First Set of Exercises for ASM

Central Limit Theorem

  1. Generate 1000 samples of size 15 of a Binomial(10,0.35) distribution. For each sample compute \(x_bar\). Plot the histogram of the \(x_bar\) values. Repeat the same procedure but with a sample size equal to 50. What do you observe in the two histograms?
#Function for binomial
hist_binomial <- function(samples, size, mean, sd){
  data = matrix(rbinom(size,mean,sd), nrow=samples, ncol = size)
  hist(rowMeans(data), main= paste0("Histogram of Binomial with size ",size))
}

par(mfrow=c(2,2))
sizes = c(15,50,100,1000)
for(i in 1:length(sizes)){
  hist_binomial(1000,sizes[i],10,.35)
}

Observations:
By having more samples, we prove the Central Limit Theorem, the histrogram starts to shape as a normal distribution with its mean in 3.5

  1. Repeat the first exercise but in this case the samples come from a Poisson distribution with parameter \(\lambda = 6\)
#Function for poisson
hist_poisson <- function(samples, size, lambda){
  data = matrix(rpois(size,lambda), nrow=samples, ncol = size)
  hist(rowMeans(data), main= paste0("Histogram of Poisson with size ",size))
}

par(mfrow=c(2,2))
sizes = c(15,50,100,1000)
for(i in 1:length(sizes)){
  hist_poisson(1000,sizes[i],6)
}

Observations:
One again, by having a few instances of the Poisson distribution, we can not even see the data close to the \(\lambda = 6\) as we were expecting. But by increasing the size or instances of each sample: we prove the Central Limit Theorem, the histrogram starts to shape as a normal distribution with its mean in 6, as our \(\lambda\).
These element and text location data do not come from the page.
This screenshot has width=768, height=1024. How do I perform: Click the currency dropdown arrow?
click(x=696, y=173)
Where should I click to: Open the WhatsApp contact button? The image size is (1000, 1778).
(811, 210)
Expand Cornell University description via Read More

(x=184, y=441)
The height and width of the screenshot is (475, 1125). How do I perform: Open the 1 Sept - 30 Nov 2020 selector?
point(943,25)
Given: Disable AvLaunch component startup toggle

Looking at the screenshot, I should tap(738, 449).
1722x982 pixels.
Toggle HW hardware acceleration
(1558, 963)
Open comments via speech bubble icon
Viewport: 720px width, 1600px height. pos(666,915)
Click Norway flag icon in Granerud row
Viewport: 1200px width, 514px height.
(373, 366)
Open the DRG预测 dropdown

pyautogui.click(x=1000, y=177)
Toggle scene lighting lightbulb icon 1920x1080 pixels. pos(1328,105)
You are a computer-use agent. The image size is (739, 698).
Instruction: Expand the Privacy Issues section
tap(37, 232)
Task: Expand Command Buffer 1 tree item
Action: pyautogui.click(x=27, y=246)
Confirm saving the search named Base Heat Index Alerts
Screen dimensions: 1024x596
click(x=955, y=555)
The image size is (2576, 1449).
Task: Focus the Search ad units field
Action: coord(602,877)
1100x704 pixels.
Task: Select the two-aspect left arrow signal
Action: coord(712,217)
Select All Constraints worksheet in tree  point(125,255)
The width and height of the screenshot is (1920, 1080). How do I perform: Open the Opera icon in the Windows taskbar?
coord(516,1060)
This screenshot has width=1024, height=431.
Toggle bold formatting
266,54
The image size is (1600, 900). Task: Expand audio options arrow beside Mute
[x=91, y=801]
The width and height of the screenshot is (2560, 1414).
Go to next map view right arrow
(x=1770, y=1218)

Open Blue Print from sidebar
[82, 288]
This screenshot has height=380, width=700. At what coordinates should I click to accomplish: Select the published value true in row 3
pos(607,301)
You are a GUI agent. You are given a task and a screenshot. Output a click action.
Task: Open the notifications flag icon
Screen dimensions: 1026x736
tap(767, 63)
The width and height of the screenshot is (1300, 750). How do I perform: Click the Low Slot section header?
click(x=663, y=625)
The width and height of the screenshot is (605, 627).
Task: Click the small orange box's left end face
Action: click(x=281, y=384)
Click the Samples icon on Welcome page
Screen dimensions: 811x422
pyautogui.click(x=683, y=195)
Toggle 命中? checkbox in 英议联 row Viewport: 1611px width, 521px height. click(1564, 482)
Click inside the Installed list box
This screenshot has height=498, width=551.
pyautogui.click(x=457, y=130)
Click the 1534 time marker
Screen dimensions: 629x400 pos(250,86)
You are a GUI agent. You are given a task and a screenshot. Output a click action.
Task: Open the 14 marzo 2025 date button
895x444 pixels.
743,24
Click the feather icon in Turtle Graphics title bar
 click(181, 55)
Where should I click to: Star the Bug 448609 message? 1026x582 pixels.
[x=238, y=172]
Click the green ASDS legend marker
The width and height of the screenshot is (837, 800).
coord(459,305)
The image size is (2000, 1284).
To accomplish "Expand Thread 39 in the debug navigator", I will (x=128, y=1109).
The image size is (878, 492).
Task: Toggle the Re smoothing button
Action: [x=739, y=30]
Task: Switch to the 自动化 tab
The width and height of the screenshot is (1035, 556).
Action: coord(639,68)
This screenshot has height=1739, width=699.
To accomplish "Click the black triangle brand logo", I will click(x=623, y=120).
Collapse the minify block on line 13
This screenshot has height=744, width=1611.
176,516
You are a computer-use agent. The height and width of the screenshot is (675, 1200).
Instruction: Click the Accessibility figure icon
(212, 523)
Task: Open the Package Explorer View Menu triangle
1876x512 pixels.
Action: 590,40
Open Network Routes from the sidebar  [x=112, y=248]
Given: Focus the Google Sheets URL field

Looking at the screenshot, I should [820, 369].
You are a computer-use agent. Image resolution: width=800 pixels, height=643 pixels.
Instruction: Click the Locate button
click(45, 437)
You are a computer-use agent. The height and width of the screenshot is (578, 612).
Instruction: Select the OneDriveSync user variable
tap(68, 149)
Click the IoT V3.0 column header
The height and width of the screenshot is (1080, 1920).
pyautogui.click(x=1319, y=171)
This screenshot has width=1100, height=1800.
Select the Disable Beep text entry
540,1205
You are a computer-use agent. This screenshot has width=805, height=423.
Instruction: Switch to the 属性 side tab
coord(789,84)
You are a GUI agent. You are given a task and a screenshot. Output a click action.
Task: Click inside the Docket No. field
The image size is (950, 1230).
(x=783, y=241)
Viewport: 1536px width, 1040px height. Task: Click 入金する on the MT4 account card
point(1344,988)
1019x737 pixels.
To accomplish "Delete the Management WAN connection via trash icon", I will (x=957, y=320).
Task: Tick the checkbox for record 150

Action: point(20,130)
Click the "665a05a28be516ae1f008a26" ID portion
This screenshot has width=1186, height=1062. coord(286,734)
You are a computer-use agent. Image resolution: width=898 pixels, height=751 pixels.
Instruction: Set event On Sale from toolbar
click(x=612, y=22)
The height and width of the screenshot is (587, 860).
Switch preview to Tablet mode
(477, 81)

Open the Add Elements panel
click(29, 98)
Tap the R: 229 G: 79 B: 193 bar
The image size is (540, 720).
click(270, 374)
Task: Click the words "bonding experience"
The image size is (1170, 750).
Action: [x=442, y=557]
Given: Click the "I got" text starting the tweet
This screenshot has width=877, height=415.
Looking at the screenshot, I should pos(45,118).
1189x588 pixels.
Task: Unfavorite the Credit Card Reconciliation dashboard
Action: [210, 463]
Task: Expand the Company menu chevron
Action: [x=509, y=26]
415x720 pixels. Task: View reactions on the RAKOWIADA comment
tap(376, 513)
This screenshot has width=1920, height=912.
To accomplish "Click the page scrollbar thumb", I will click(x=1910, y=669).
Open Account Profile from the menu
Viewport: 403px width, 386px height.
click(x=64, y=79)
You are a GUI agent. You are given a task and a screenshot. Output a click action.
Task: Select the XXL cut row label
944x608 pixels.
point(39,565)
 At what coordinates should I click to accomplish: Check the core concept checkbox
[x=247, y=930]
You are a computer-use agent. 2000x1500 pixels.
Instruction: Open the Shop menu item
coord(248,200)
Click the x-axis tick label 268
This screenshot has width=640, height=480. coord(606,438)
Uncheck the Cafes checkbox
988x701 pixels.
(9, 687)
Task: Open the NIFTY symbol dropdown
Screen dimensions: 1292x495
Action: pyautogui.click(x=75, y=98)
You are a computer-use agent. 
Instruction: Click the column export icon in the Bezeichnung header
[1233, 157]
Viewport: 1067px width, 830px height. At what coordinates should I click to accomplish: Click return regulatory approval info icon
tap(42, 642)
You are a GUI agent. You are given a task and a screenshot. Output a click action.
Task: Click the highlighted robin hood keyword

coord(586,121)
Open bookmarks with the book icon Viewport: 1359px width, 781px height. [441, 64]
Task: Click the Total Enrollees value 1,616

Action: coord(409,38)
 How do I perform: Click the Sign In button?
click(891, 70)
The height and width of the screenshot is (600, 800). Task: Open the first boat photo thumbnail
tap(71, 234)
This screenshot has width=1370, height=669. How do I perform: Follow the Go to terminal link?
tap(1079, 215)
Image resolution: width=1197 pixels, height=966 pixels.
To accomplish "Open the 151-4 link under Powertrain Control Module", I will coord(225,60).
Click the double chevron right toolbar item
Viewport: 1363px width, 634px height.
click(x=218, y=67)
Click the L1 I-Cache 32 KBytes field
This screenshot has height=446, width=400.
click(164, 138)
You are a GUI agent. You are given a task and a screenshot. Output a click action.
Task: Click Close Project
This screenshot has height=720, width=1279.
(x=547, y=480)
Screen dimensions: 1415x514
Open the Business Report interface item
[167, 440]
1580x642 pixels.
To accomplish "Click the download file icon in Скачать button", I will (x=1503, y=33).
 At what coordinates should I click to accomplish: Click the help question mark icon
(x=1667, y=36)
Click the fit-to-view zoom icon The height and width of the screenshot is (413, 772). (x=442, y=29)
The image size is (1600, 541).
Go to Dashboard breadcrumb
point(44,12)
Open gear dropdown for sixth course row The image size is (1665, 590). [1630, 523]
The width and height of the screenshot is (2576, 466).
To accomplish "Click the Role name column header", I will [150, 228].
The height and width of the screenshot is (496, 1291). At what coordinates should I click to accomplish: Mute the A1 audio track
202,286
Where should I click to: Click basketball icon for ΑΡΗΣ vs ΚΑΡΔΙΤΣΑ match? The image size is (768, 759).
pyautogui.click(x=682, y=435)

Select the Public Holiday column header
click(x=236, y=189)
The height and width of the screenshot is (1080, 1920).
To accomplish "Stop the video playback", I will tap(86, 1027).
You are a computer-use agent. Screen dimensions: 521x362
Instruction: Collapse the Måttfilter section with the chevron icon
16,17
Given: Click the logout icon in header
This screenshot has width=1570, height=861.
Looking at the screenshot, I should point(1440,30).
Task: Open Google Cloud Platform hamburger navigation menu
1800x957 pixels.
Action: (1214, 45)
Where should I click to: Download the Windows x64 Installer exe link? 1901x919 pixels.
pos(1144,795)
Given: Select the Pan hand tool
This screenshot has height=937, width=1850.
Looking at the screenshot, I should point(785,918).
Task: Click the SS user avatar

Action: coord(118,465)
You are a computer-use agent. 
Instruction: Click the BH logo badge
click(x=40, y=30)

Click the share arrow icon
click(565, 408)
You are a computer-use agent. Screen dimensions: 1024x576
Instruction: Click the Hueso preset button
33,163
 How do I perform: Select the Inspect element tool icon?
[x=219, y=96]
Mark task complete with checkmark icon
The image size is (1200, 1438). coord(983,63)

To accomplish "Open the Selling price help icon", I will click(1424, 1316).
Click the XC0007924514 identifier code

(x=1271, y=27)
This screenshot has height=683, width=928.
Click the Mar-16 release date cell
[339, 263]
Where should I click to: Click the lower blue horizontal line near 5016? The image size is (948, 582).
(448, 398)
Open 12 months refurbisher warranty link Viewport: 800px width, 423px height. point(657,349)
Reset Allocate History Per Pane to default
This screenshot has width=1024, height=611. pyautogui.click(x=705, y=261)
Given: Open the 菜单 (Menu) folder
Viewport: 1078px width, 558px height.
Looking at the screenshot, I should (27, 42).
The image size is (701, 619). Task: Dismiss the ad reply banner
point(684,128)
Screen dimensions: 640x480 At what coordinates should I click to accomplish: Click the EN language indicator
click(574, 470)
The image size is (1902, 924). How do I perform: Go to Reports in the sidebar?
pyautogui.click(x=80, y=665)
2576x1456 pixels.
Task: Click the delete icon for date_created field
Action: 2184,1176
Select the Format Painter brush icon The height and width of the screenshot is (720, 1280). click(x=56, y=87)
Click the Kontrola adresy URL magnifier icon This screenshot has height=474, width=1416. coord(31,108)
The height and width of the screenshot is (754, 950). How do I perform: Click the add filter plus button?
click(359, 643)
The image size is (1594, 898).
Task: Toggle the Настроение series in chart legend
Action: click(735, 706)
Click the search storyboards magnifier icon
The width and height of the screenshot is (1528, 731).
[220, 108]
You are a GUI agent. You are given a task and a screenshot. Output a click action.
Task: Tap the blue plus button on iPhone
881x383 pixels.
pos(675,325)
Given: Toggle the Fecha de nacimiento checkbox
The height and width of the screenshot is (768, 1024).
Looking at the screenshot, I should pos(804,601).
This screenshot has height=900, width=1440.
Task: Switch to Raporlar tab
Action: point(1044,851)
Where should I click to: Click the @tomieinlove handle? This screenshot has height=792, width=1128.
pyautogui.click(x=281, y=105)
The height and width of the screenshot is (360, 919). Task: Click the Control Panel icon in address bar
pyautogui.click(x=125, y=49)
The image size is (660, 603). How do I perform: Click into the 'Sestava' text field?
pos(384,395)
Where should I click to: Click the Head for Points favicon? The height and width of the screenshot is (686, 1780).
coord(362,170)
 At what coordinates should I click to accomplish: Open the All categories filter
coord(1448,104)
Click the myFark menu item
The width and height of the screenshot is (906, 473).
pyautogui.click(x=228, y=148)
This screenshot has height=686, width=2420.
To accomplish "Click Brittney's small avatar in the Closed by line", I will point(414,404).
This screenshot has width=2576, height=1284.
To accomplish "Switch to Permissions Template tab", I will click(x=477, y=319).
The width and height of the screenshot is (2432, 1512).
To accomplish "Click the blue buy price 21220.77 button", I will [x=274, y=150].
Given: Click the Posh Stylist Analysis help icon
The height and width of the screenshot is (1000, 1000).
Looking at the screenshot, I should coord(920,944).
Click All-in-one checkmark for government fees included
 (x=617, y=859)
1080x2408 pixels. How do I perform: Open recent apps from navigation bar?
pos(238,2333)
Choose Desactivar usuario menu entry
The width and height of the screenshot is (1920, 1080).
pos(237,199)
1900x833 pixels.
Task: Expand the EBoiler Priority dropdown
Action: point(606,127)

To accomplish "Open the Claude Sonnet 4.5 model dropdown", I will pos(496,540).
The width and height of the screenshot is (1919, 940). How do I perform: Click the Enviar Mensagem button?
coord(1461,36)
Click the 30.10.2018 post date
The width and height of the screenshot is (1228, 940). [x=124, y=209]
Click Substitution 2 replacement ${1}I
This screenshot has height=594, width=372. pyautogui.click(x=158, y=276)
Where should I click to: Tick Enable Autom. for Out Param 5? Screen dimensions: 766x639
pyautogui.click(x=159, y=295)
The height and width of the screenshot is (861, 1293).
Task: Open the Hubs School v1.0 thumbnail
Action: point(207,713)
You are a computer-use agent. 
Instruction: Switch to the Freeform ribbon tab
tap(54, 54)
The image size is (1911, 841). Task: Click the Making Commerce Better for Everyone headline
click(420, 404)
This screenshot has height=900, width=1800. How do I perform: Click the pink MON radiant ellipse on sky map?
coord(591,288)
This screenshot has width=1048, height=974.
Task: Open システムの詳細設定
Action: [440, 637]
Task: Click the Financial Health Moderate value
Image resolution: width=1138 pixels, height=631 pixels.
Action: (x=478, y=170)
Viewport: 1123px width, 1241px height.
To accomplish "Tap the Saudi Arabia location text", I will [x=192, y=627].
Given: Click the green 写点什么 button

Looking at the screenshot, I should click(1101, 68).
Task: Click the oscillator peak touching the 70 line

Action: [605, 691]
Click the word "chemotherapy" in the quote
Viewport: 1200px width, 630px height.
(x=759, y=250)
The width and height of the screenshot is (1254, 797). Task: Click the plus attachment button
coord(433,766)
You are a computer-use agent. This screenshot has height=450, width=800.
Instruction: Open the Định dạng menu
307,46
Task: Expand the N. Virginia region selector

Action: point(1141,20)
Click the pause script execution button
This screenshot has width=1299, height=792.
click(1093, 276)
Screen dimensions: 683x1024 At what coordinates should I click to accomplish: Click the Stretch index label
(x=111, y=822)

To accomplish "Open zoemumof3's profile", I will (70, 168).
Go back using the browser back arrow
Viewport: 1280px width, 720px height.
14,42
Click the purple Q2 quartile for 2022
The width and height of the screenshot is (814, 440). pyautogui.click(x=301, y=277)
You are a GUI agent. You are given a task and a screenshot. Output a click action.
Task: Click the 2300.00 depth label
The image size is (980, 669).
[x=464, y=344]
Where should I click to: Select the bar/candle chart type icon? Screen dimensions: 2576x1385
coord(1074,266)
Variance vs. Variance Estimator

Objective: Check that in order that the variance estimator be an unbiased estimator of the theoretical variance, it is necessary to divide by \(n - 1\) instead of \(n\).

  1. Generate 1000 samples of size 10 of a Normal distribution of parameters \(\mu = 30\) and \(\sigma^2 = 1.5\). For each sample compute:

\[S^2_{1} = \frac{1}{n-1} \sum\limits_{i=1}(x_{i}-\bar{x}) \, \, and \, \, S^2_{2} = \frac{1}{n} \sum\limits_{i=1}(x_{i}-\bar{x})\]

var1 <- function(x){
  1/(length(x)-1)* sum((x - mean(x))^2)
}
var2 <- function(x){
  1/(length(x))* sum((x - mean(x))^2)
}


#Function for Normal
normal_variances <- function(sample, size, mean, sd){
  set.seed(1)
  normal = replicate(size,rnorm(sample,mean,sd))
  variances1 = apply(normal,1, var1 )
  variances2 = apply(normal,1, var2 )
  
  par(mfrow=c(1,2))
  
  hist(variances1, main = "Sample Variance 1/(n-1)  ", 
     xlab = paste0("variances with mean ", round(mean(variances1),2)))
  hist(variances2, main = "Population Variance with 1/n", 
     xlab = paste0("variances with mean ", round(mean(variances2),2)))
  title(paste0("Histograms for populations size ", size), side = 3,line = -1, outer= TRUE)
}

population_size = c(10,500)
for(i in 1:length(population_size)){
  
  normal_variances(1000,population_size[i],30,sqrt(1.5))
}

Observations:
Here we can see that the Sample Variance, \(S_{1}^2\), has a closer aproximation to the real variance \(\sigma^2 = 1.5\) when the data size is small. And the Population variance seems a bit off. In the contrary, if we increase the size of the datasets, we can observe how the Sample Variance and the Population Variance become both exactly the Real Variance.

Confidence Interval

  1. Compute analitically the confidence interval for the parameter \(\mu\) associated to a sample size of \(n\) of a Normal distributed random variable. Generate 100 samples from a Normal(\(\mu = 12\), \(\sigma^2 = 3\)) distribution. How many of the sample variances belong to the interval?
#Samples of size n
size = 10
sample = 100
mean = 12
sd = sqrt(3)
std_error_mean = sd/sqrt(size)
alfa = 0.05
Z = qnorm(1-(alfa/2))


#Generate normal data and compute sample mean
normal_mean <- function(sample, size, mean, sd){
  set.seed(1)
  normal = replicate(size,rnorm(sample,mean,sd))
  xbar = apply(normal,1, mean )
  xbar
}

#Generate sample means
sample_mean = normal_mean(sample, size, mean, sd)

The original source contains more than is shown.